We deployed Strimzi with 5 Kafka brokers. Over the time we realized that Brokers consumed all free memory on application node for caching. That cause some isseues with other pods running on same node. On OpenShift we dindn't see any event messages, but we realized that two brokers had different age than the others (this two were 1 day old and the others were 10 day old). After that we were troubleshooting and realized that in the momet when that 2 pods were recreated (not restarted) all memory was used with cache and slab cache.

Also some other pods which were running on that application node was recreated, and in prometheus for some period we got for a few minutes that that application node was down (we use node-exporter to get that metrics). Like it was unreachable from the pods on another application nodes.

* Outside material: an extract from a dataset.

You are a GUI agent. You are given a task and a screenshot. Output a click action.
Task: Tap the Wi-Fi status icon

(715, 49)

Is there some way in Kafka to limit total cache/buffer memory withouts setting pod limits which will restart Kafka Brokers?

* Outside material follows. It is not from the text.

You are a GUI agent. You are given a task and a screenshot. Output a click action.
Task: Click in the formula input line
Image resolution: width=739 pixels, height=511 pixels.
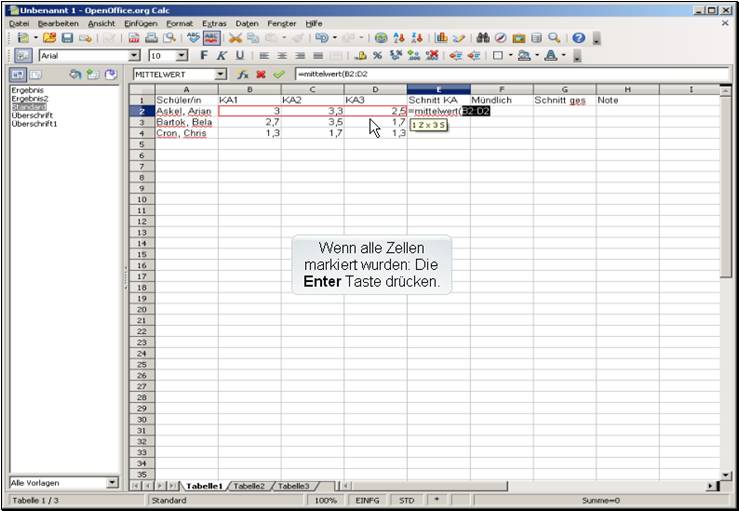tap(500, 75)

scholzj commented 6 years ago

I'm not sure what cache exactly do you have in mind. Is that the disk cache? Or some Kafka's internal cache?

franjo-piskur commented 6 years ago

I would say Kafka internal cache, because after i executed on application node:

echo 3 > /proc/sys/vm/drop_caches

i saw in hawkular metrics that memory usage on that broker significantly dropped (from 40+Gib to 8 Gib), and also that memory freed on application node.

I see that also some people have similar issues when running Kafka on Openshift:

https://stackoverflow.com/questions/45300985/openshift-resource-limit-and-pagecache

scholzj commented 6 years ago

Yeah, to be honest I'm not sure I can help with this. This is controlled by the operating system. It is a memory which is not assigned to any specific container, so you cannot really control it by the OpenShift memory requests. Normally, the kernel should automatically free it if this memory is needed by someone else. But it sometimes causes that applications fail to allocate new memory. That can probably cause some pod restarts.

In your case ... do you have any memory request / limit in the Kafka brokers and in other applications? Also for Kafka and other Java apps ... do you use -Xmx and -Xms options?

sgv0007 commented 5 months ago

@franjo-piskur Were you able to fix this issue ? Even I am having same problem , under large load kafka utilizes all the available memory on the node and pod is getting evicted and recreated .

Thanks, Shiva